[Items listed in a dataset]
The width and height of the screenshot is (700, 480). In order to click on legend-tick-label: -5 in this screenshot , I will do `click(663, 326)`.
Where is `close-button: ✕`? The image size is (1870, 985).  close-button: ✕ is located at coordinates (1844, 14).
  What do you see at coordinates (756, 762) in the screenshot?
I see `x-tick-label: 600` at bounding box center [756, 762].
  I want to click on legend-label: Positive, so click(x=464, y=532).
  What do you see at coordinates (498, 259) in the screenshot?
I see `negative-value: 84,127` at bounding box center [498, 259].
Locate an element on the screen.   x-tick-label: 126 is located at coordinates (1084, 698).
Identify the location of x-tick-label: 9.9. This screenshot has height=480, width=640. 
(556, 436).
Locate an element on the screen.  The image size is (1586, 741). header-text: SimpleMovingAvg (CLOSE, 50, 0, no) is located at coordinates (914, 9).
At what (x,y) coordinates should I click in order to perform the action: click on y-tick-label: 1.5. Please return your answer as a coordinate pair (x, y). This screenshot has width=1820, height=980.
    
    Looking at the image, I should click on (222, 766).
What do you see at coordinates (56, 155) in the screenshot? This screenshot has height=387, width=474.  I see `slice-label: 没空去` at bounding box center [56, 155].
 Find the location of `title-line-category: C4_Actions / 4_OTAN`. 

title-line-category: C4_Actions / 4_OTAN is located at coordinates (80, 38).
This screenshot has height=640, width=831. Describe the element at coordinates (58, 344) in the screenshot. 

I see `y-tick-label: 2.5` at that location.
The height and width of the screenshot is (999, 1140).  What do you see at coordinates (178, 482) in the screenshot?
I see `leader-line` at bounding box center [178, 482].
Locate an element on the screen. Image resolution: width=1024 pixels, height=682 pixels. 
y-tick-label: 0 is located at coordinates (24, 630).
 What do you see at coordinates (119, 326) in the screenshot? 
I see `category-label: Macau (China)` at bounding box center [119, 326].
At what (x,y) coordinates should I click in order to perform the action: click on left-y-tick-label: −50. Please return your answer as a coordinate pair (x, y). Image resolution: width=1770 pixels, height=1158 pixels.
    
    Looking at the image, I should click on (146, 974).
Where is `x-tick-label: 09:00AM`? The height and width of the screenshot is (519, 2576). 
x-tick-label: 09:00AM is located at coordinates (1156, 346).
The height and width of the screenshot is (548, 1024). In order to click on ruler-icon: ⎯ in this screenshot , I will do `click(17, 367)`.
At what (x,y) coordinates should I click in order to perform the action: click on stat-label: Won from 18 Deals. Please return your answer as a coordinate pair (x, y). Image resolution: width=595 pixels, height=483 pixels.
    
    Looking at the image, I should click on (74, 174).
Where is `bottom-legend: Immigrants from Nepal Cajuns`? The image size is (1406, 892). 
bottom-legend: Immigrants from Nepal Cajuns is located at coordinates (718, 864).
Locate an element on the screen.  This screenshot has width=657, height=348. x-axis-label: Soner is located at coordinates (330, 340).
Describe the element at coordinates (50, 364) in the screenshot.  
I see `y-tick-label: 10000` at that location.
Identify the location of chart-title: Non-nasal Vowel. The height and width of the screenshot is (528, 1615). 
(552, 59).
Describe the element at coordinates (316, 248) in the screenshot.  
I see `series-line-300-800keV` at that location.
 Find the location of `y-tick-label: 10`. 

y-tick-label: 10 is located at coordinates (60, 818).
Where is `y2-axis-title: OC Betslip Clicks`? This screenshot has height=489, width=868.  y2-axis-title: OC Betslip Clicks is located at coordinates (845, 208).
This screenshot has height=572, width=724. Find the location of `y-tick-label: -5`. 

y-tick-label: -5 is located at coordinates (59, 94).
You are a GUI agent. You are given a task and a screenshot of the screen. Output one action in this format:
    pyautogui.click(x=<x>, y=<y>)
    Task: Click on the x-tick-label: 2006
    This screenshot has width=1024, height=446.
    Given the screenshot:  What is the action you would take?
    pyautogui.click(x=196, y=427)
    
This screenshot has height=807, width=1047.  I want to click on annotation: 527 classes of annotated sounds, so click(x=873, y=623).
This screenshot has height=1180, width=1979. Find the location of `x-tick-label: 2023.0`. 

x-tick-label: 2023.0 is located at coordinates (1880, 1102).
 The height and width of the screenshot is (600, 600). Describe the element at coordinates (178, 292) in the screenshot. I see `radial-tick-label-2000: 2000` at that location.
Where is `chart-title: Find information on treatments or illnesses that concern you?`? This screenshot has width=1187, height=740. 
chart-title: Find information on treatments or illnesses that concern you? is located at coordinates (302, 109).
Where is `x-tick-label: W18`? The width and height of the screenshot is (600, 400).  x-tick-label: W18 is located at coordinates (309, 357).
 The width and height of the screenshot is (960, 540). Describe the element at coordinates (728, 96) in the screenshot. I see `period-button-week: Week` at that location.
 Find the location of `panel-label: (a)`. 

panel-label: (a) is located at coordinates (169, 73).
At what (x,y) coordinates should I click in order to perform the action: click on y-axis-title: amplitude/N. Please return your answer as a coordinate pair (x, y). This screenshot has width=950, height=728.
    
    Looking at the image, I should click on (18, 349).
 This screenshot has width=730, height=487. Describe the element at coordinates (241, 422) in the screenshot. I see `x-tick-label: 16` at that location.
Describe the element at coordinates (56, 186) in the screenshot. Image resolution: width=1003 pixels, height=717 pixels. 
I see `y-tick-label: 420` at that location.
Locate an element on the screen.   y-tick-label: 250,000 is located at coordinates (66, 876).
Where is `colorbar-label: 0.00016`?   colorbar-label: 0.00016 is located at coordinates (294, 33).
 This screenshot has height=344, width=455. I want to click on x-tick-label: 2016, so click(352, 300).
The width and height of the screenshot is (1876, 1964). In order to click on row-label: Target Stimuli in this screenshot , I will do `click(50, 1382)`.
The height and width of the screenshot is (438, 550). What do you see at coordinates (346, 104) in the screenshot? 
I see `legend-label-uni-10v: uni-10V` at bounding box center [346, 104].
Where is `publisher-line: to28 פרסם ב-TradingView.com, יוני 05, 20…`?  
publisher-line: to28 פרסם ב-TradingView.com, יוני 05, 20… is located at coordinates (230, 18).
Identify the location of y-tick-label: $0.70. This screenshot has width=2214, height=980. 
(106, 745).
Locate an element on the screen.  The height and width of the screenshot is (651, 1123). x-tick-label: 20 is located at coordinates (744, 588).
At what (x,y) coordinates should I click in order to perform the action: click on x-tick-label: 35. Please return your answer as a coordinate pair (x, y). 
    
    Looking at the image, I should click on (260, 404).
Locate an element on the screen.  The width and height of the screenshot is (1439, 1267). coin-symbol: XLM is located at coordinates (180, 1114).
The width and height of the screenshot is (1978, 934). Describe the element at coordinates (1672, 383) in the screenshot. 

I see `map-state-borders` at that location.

■ WHAT IS EXPECTED
Convert every line of the records above into a numbered list, leaving out the blank lines.

■ OUTPUT OF THE TASK
1. The width and height of the screenshot is (700, 480). In order to click on legend-tick-label: -5 in this screenshot , I will do `click(663, 326)`.
2. Where is `close-button: ✕`? The image size is (1870, 985).  close-button: ✕ is located at coordinates (1844, 14).
3.   What do you see at coordinates (756, 762) in the screenshot?
4. I see `x-tick-label: 600` at bounding box center [756, 762].
5.   I want to click on legend-label: Positive, so click(x=464, y=532).
6.   What do you see at coordinates (498, 259) in the screenshot?
7. I see `negative-value: 84,127` at bounding box center [498, 259].
8. Locate an element on the screen.   x-tick-label: 126 is located at coordinates (1084, 698).
9. Identify the location of x-tick-label: 9.9. This screenshot has height=480, width=640. 
10. (556, 436).
11. Locate an element on the screen.  The image size is (1586, 741). header-text: SimpleMovingAvg (CLOSE, 50, 0, no) is located at coordinates (914, 9).
12. At what (x,y) coordinates should I click in order to perform the action: click on y-tick-label: 1.5. Please return your answer as a coordinate pair (x, y). This screenshot has width=1820, height=980.
13.     Looking at the image, I should click on (222, 766).
14. What do you see at coordinates (56, 155) in the screenshot? This screenshot has height=387, width=474.  I see `slice-label: 没空去` at bounding box center [56, 155].
15.  Find the location of `title-line-category: C4_Actions / 4_OTAN`. 
16. title-line-category: C4_Actions / 4_OTAN is located at coordinates (80, 38).
17. This screenshot has height=640, width=831. Describe the element at coordinates (58, 344) in the screenshot. 
18. I see `y-tick-label: 2.5` at that location.
19. The height and width of the screenshot is (999, 1140).  What do you see at coordinates (178, 482) in the screenshot?
20. I see `leader-line` at bounding box center [178, 482].
21. Locate an element on the screen. Image resolution: width=1024 pixels, height=682 pixels. 
22. y-tick-label: 0 is located at coordinates (24, 630).
23.  What do you see at coordinates (119, 326) in the screenshot? 
24. I see `category-label: Macau (China)` at bounding box center [119, 326].
25. At what (x,y) coordinates should I click in order to perform the action: click on left-y-tick-label: −50. Please return your answer as a coordinate pair (x, y). Image resolution: width=1770 pixels, height=1158 pixels.
26.     Looking at the image, I should click on (146, 974).
27. Where is `x-tick-label: 09:00AM`? The height and width of the screenshot is (519, 2576). 
28. x-tick-label: 09:00AM is located at coordinates (1156, 346).
29. The height and width of the screenshot is (548, 1024). In order to click on ruler-icon: ⎯ in this screenshot , I will do `click(17, 367)`.
30. At what (x,y) coordinates should I click in order to perform the action: click on stat-label: Won from 18 Deals. Please return your answer as a coordinate pair (x, y). Image resolution: width=595 pixels, height=483 pixels.
31.     Looking at the image, I should click on (74, 174).
32. Where is `bottom-legend: Immigrants from Nepal Cajuns`? The image size is (1406, 892). 
33. bottom-legend: Immigrants from Nepal Cajuns is located at coordinates (718, 864).
34. Locate an element on the screen.  This screenshot has width=657, height=348. x-axis-label: Soner is located at coordinates (330, 340).
35. Describe the element at coordinates (50, 364) in the screenshot.  
36. I see `y-tick-label: 10000` at that location.
37. Identify the location of chart-title: Non-nasal Vowel. The height and width of the screenshot is (528, 1615). 
38. (552, 59).
39. Describe the element at coordinates (316, 248) in the screenshot.  
40. I see `series-line-300-800keV` at that location.
41.  Find the location of `y-tick-label: 10`. 
42. y-tick-label: 10 is located at coordinates (60, 818).
43. Where is `y2-axis-title: OC Betslip Clicks`? This screenshot has height=489, width=868.  y2-axis-title: OC Betslip Clicks is located at coordinates (845, 208).
44. This screenshot has height=572, width=724. Find the location of `y-tick-label: -5`. 
45. y-tick-label: -5 is located at coordinates (59, 94).
46. You are a GUI agent. You are given a task and a screenshot of the screen. Output one action in this format:
47.     pyautogui.click(x=<x>, y=<y>)
48.     Task: Click on the x-tick-label: 2006
49.     This screenshot has width=1024, height=446.
50.     Given the screenshot:  What is the action you would take?
51.     pyautogui.click(x=196, y=427)
52. This screenshot has height=807, width=1047.  I want to click on annotation: 527 classes of annotated sounds, so click(x=873, y=623).
53. This screenshot has height=1180, width=1979. Find the location of `x-tick-label: 2023.0`. 
54. x-tick-label: 2023.0 is located at coordinates (1880, 1102).
55.  The height and width of the screenshot is (600, 600). Describe the element at coordinates (178, 292) in the screenshot. I see `radial-tick-label-2000: 2000` at that location.
56. Where is `chart-title: Find information on treatments or illnesses that concern you?`? This screenshot has width=1187, height=740. 
57. chart-title: Find information on treatments or illnesses that concern you? is located at coordinates (302, 109).
58. Where is `x-tick-label: W18`? The width and height of the screenshot is (600, 400).  x-tick-label: W18 is located at coordinates (309, 357).
59.  The width and height of the screenshot is (960, 540). Describe the element at coordinates (728, 96) in the screenshot. I see `period-button-week: Week` at that location.
60.  Find the location of `panel-label: (a)`. 
61. panel-label: (a) is located at coordinates (169, 73).
62. At what (x,y) coordinates should I click in order to perform the action: click on y-axis-title: amplitude/N. Please return your answer as a coordinate pair (x, y). This screenshot has width=950, height=728.
63.     Looking at the image, I should click on (18, 349).
64.  This screenshot has width=730, height=487. Describe the element at coordinates (241, 422) in the screenshot. I see `x-tick-label: 16` at that location.
65. Describe the element at coordinates (56, 186) in the screenshot. Image resolution: width=1003 pixels, height=717 pixels. 
66. I see `y-tick-label: 420` at that location.
67. Locate an element on the screen.   y-tick-label: 250,000 is located at coordinates (66, 876).
68. Where is `colorbar-label: 0.00016`?   colorbar-label: 0.00016 is located at coordinates (294, 33).
69.  This screenshot has height=344, width=455. I want to click on x-tick-label: 2016, so click(352, 300).
70. The width and height of the screenshot is (1876, 1964). In order to click on row-label: Target Stimuli in this screenshot , I will do `click(50, 1382)`.
71. The height and width of the screenshot is (438, 550). What do you see at coordinates (346, 104) in the screenshot? 
72. I see `legend-label-uni-10v: uni-10V` at bounding box center [346, 104].
73. Where is `publisher-line: to28 פרסם ב-TradingView.com, יוני 05, 20…`?  
74. publisher-line: to28 פרסם ב-TradingView.com, יוני 05, 20… is located at coordinates (230, 18).
75. Identify the location of y-tick-label: $0.70. This screenshot has width=2214, height=980. 
76. (106, 745).
77. Locate an element on the screen.  The height and width of the screenshot is (651, 1123). x-tick-label: 20 is located at coordinates (744, 588).
78. At what (x,y) coordinates should I click in order to perform the action: click on x-tick-label: 35. Please return your answer as a coordinate pair (x, y). 
79.     Looking at the image, I should click on (260, 404).
80. Locate an element on the screen.  The width and height of the screenshot is (1439, 1267). coin-symbol: XLM is located at coordinates (180, 1114).
81. The width and height of the screenshot is (1978, 934). Describe the element at coordinates (1672, 383) in the screenshot. 
82. I see `map-state-borders` at that location.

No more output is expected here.